2. Die Bescheinigung über die reale Nachversicherung (vgl. § 185 Abs. 3 SGB VI) vom 29. September 1998 steht der Erstattung der Beiträge nicht entgegen, denn diese ist anders als eine Bescheinigung über die fiktive Nachversicherung (vgl. § 72 G 131; § 99 AKG; vgl. auch BSG SozR 7130 § 99 Nr. 5; BSG SozR 2200 § 1260c Nrn. 11 und 12) kein Verwaltungsakt, der konstitutiv und bindend über die Voraussetzungen der Nachversicherung entscheidet. Vielmehr vollzieht sich die Nachversicherung - wie der Beitragseinzug bei versicherungspflichtig Beschäftigten - im allgemeinen durch schlichtes Verwaltungshandeln (vgl. BSGE 32, 71 f.; BayLSG, Urteil vom 11. Juli 1979 - L 13 An 178/78 -). Die die Nachversicherung auslösende Bescheinigung dient lediglich der Information des Rentenversicherungsträgers und des von der Nachversicherung Begünstigten, dass und deshalb Beiträge nachgezahlt werden. Die fiktive Nachversicherung nach § 72 G 131 war, wie zwischen den Beteiligten durch Urteil des VG vom 8. August 2001 rechtskräftig feststeht, nicht durchzuführen.

3. Die Beiträge sind in Höhe von 253.231,84 DM zu Unrecht entrichtet und zu erstatten, weil keine Nachversicherung durchzuführen war (vgl. Schleswig-Holsteinisches Landessozialgericht, Urteil vom 9. Oktober 2002, L 8 RA 78/01). § 26 Abs. 2 Satz 1 Halbs. 2 SGB IV steht der Erstattung nicht entgegen, denn die Beklagte hat die für die Zeit vor dem 21. Oktober 1946 gezahlten Nachversicherungsbeiträge der der Beigeladenen gezahlten Hinterbliebenenrente gerade nicht zu Grunde gelegt und hat auch nicht für die Zeit vom 1. Oktober 1923 bis 8. Mai 1945 sonstige Leistungen erbracht. Sie hat dies abgelehnt und die Auffassung vertreten, anstelle der realen Nachversicherung müsse die fiktive Nachversicherung nach § 72 G 131 treten. Die Beklagte ist auch nicht rechtlich verpflichtet, die Witwenrente für die streitigen Zeiträume zu erbringen, denn der Beigeladenen steht insoweit ein Rentenanspruch nicht zu. Die Beklagte ist auch nicht aufgrund des Schreibens vom 9. August 1999 an die Beigeladene, in dem sie erklärt hat, ihr stehe die fiktive oder alternativ die reale Nachversicherung zu, die Zeiten vor dem 8. Mai 1945 seien nicht geklärt, verpflichtet, die Witwenrente unter Berücksichtigung der geleisteten Beitragszeiten zu gewähren. Die Beklagte hat damit keine bestimmte Leistung zugesagt, sondern die Beigeladene bis zum Abschluss des Widerspruchsverfahrens, das diese beim Kläger geführt hat, vertrösten wollen. Die Beklagte hat darauf hingewiesen, dass die Zeiten ungeklärt sind, so dass die Beigeladene das Schreiben nicht als Zusage zum Erlass eines Rentenbescheids, sondern als Zwischennachricht verstehen musste.
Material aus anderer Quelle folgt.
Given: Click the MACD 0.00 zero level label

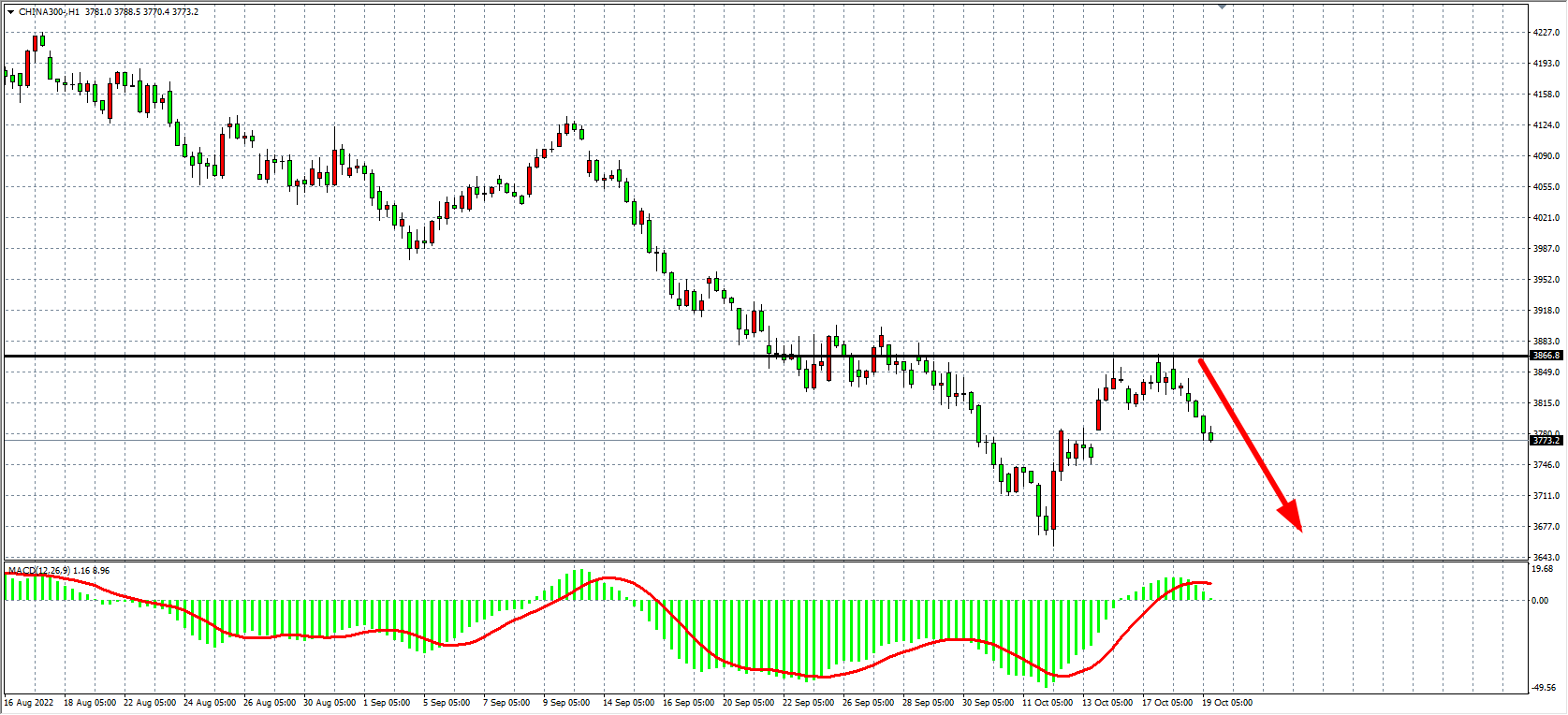Looking at the screenshot, I should pyautogui.click(x=1540, y=601).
4. Die Kostenentscheidung beruht auf §§ 183, 193 Abs. 4 SGG in der hier anzuwendenden vor dem 2. Januar 2002 geltenden Fassung des SGG. Da der Rechtsstreit bis zum 1. Januar 2002 vor dem Sozialgericht rechtshängig geworden sind, ergeht die Kostengrundentscheidung auf der Grundlage des § 193 SGG in der bis zu diesem Tag geltenden Fassung; § 197a SGG i.d.F. des 6. SGGÄndG vom 17. August 2001 (BGBl. I. S. 2144) ist insoweit nicht anzuwenden (vgl. BSG SozR 3-2500 § 116 Nr. 24). Die außergerichtlichen Kosten der Beigeladenen, die in beiden Instanzen keine Anträge gestellt hat, sind nicht zu erstatten.